"Nie ma winnych", "Górnicy czekają na sprawiedliwość", "Sąd nie ma dowodów" - to tylko kilka tytułów z pierwszych stron dzisiejszych gazet. Tytuły te wymownie komentują wczorajszy wyrok w procesie dotyczącym pacyfikacji śląskich kopalń w 1981 roku. Drugi już proces w sprawie śmierci górników zakończył się uniewinnieniami i umorzeniami.
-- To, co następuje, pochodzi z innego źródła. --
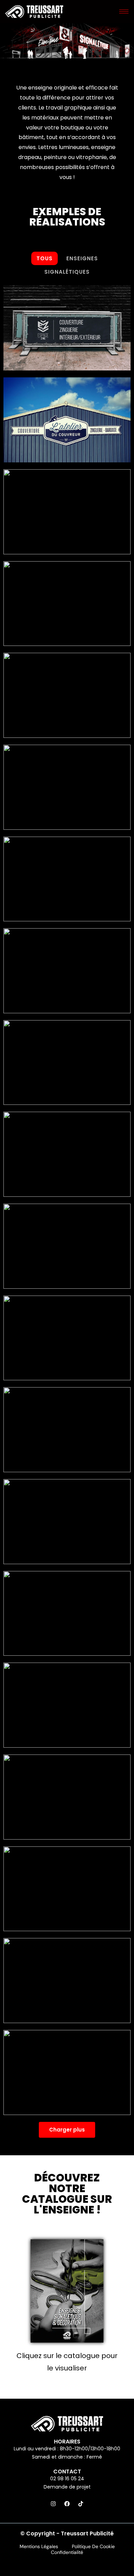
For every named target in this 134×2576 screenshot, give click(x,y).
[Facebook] (67, 2503)
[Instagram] (53, 2503)
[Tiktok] (80, 2503)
Zdaniem "Rzeczpospolitej", "uniewinnienie milicjantów, którzy 16 grudnia 1981 roku strzelali do górników w kopalni "Wujek", to kapitulacja wymiaru sprawiedliwości". "Sędziowie dali wiarę oskarżonym, a nie ich ofiarom" - pisze dziennik. "Życie" cytuje opinię prezesa Instytutu Pamięci Narodowej - profesora Leona Kieresa, który uważa, że "funkcjonariusze ZOMO dopuścili się zabójstwa, a więc była to zbrodnia komunistyczna". Szef IPN-u ma nadzieję, że być może osądzą tę zbrodnię historycy IPN, jeśli nie zdoła zrobić tego sąd. Przypomnijmy - na ławie oskarżonych zasiadło 22 byłych zomowców, którzy w grudniu 1981 roku strzelali do strajkujących górników kopalni "Wujek" i "Manifest Lipcowy". Zginęło 9 górników a ponad 20 zostało rannych:

13 członków plutonu specjalnego ZOMO oskarżonych o pacyfikację kopalni "Wujek" zostało uniewinnionych. Sprawy pozostałych - m.in. Mariana O., byłego zastępcy szefa katowickiej milicji oraz Romualda C. byłego dowódcy zomowców - umorzono. Według sądu, prokuratura nie przedstawiła wystarczających dowodów winy oskarżonych. Wyrok jest nieprawomocny, prokuratura zapowiedziała apelację.